▶ [TASK DESCRIPTION] Leave out the pictures, and quote exactly the lines running from the one with "Given: Toggle the" through the last line of the entries below.

Collected data entries
____

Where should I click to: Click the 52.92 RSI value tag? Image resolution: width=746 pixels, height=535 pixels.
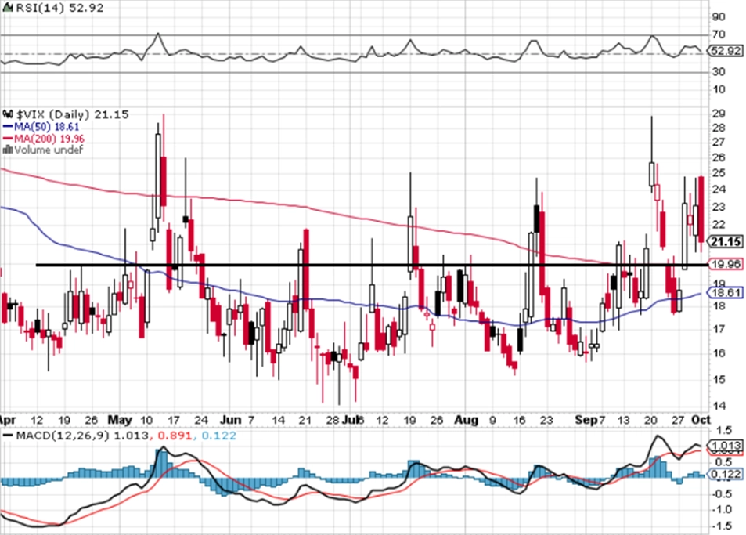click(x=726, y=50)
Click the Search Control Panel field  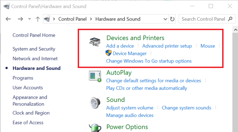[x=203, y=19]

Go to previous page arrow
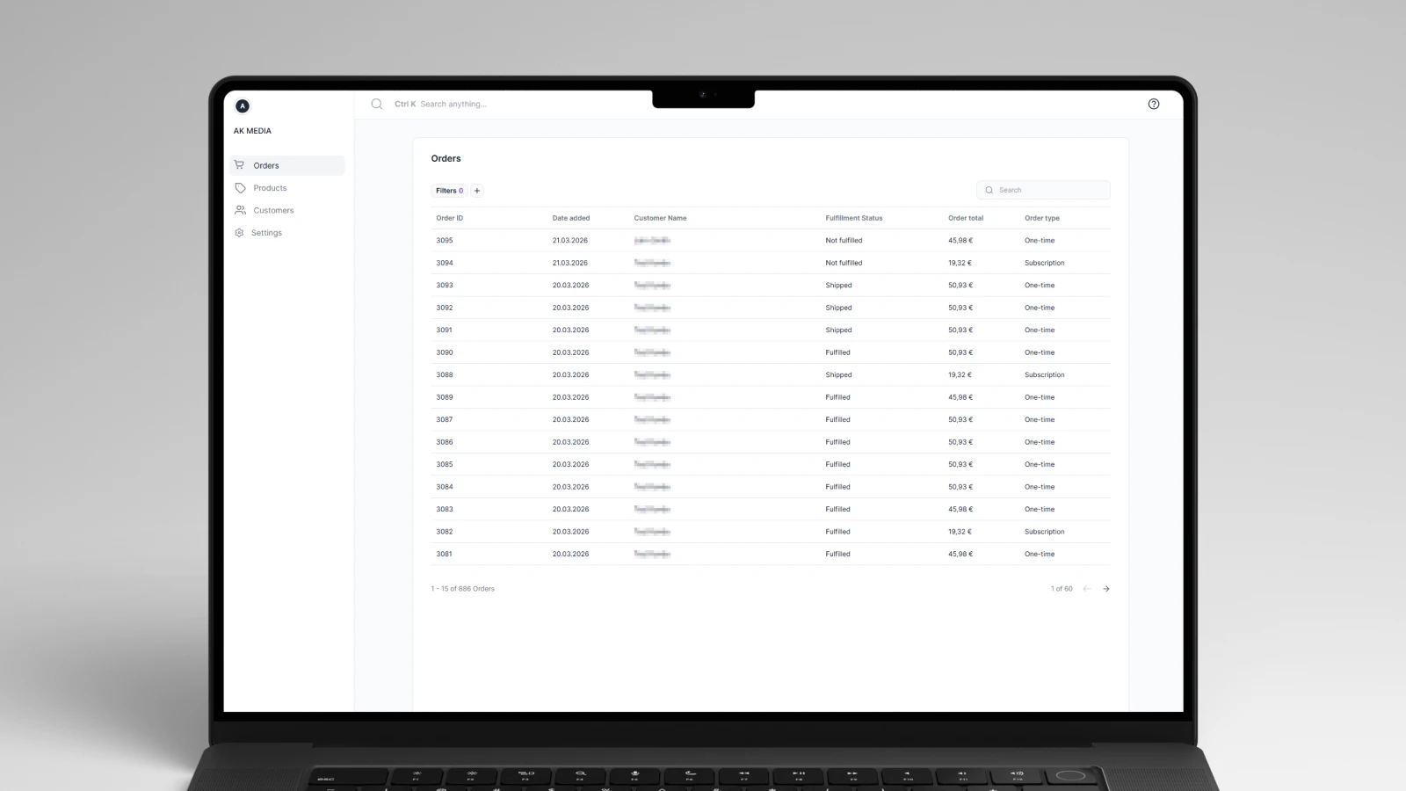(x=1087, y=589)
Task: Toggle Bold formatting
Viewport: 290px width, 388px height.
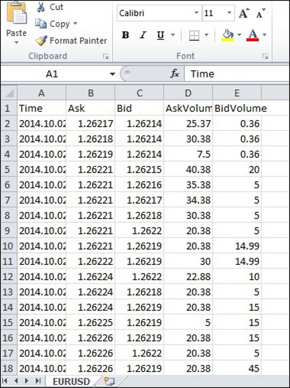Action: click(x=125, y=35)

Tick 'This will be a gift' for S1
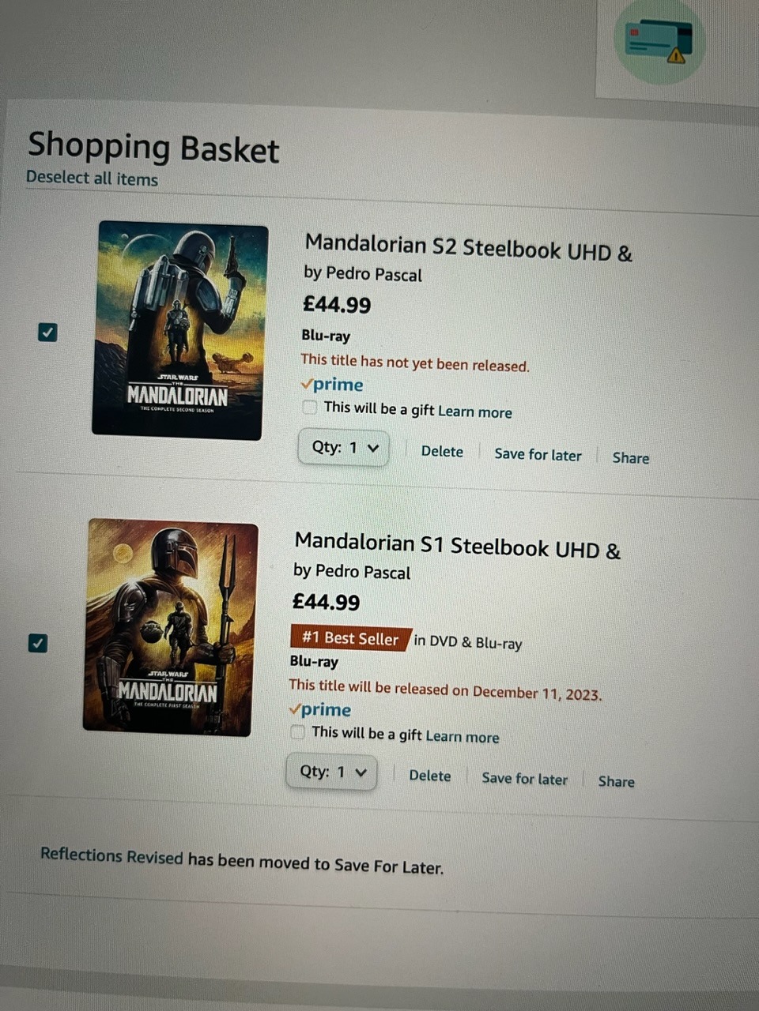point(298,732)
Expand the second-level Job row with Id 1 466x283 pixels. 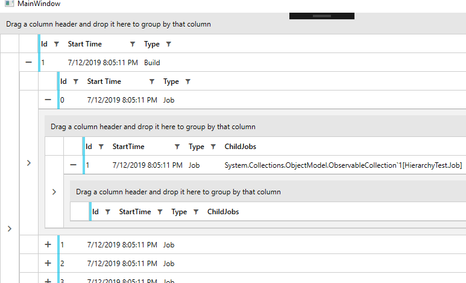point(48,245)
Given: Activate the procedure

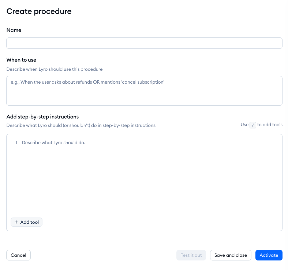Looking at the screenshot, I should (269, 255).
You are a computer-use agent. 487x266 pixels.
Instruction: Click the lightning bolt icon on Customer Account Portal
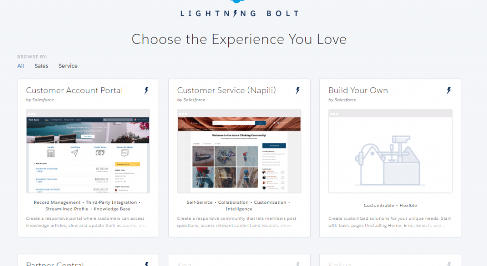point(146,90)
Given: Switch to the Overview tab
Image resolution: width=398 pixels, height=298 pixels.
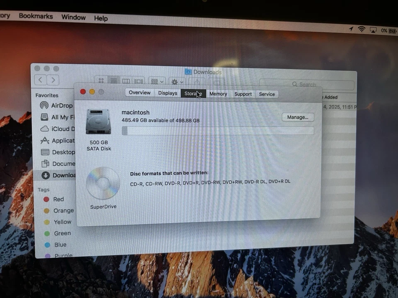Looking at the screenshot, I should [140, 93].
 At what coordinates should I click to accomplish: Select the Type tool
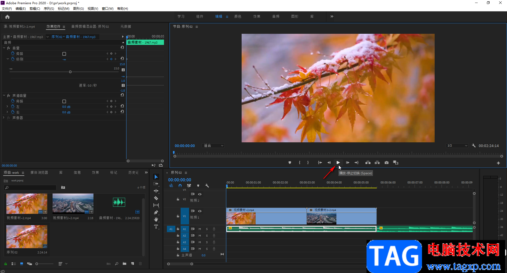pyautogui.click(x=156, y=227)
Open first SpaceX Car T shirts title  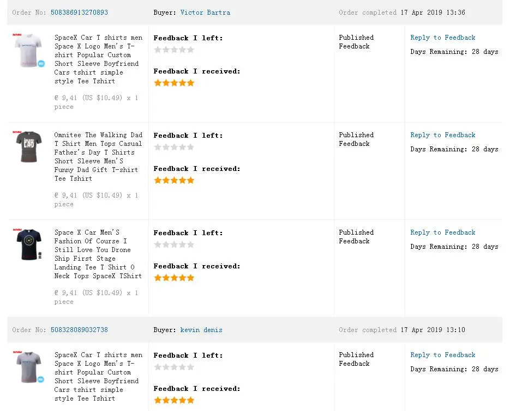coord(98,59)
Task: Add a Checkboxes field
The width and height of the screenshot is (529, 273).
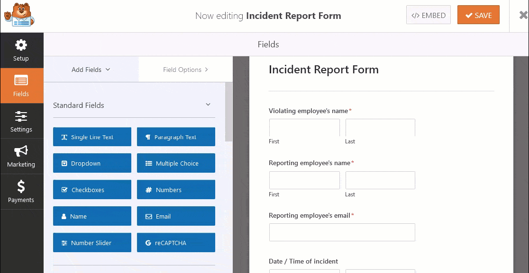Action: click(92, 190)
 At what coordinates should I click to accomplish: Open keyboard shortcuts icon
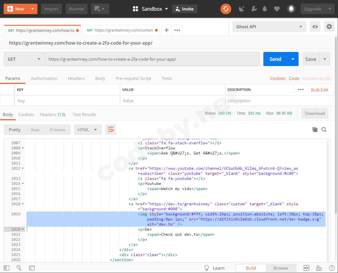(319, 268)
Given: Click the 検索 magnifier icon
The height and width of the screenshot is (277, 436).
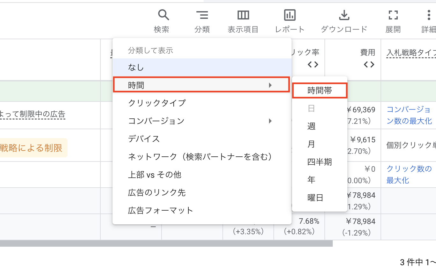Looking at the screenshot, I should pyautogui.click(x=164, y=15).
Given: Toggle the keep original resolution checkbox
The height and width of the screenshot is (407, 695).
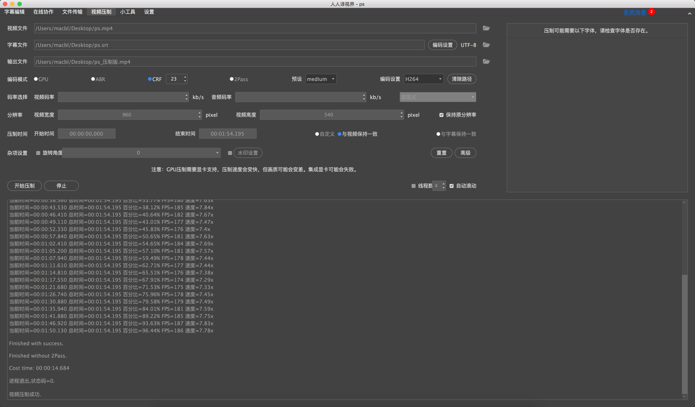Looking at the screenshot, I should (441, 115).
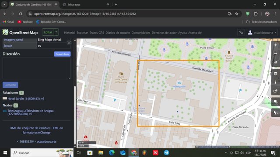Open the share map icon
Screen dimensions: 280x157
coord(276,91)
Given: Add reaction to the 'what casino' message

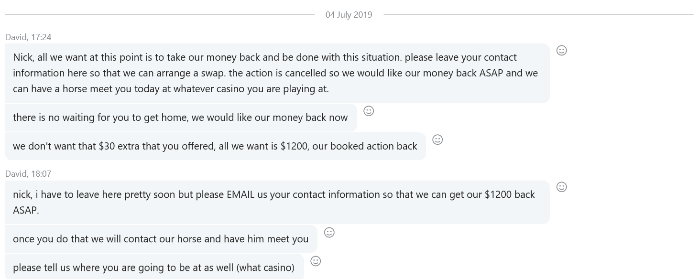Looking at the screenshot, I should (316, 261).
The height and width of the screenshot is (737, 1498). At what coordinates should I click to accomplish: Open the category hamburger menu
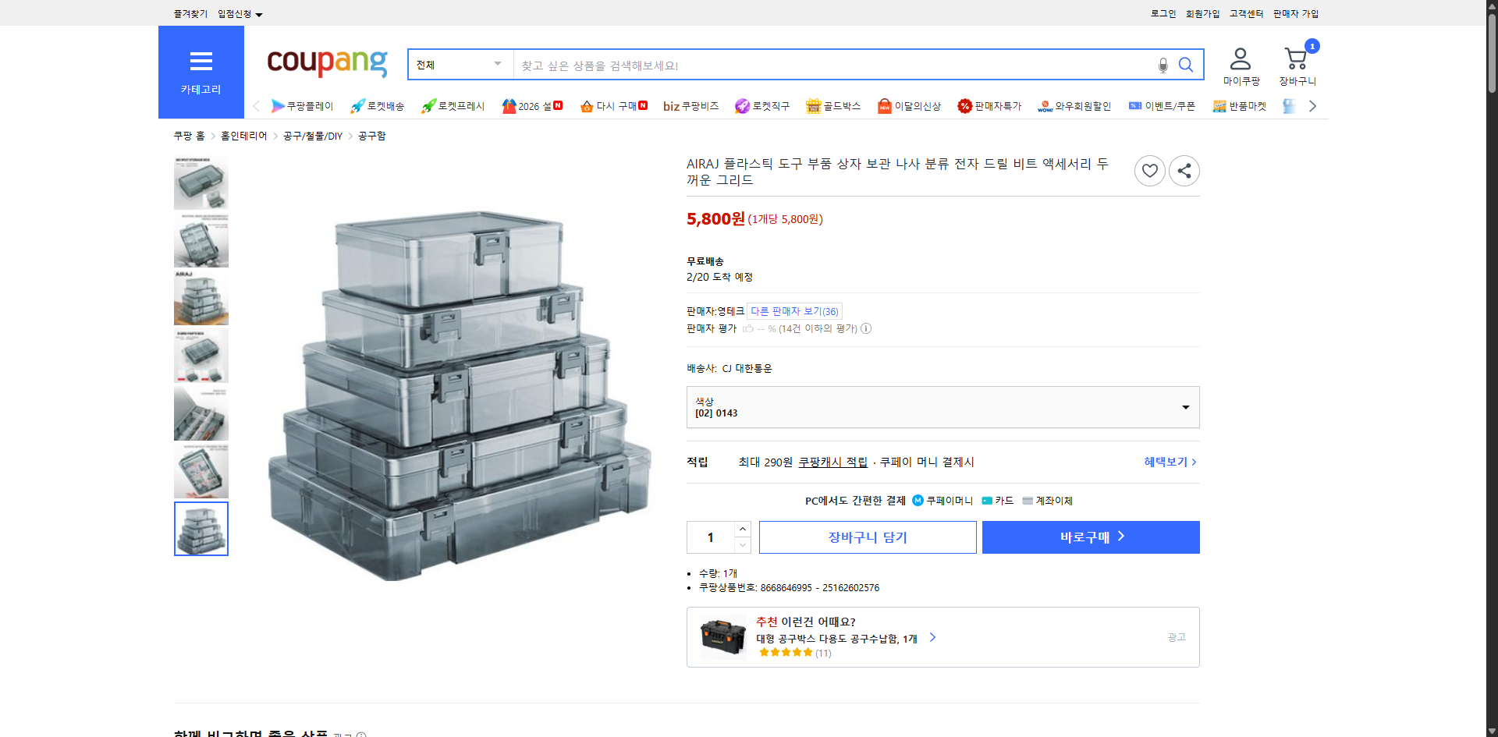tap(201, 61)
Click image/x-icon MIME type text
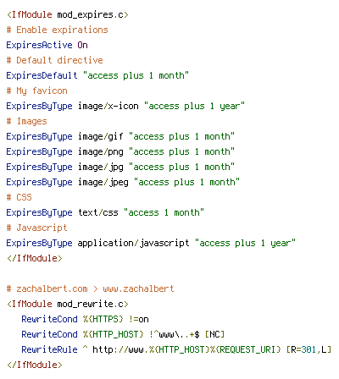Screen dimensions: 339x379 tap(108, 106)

____

▶ [RESPONSE BELOW]
Given: Toggle the keep original resolution checkbox
The height and width of the screenshot is (407, 695).
Looking at the screenshot, I should (441, 115).
Open the share map icon
Screen dimensions: 280x157
coord(276,91)
Given: Add reaction to the 'what casino' message

Looking at the screenshot, I should (316, 261).
The height and width of the screenshot is (737, 1498). At what coordinates should I click to accomplish: Open the category hamburger menu
tap(201, 61)
Click image/x-icon MIME type text
Screen dimensions: 339x379 tap(108, 106)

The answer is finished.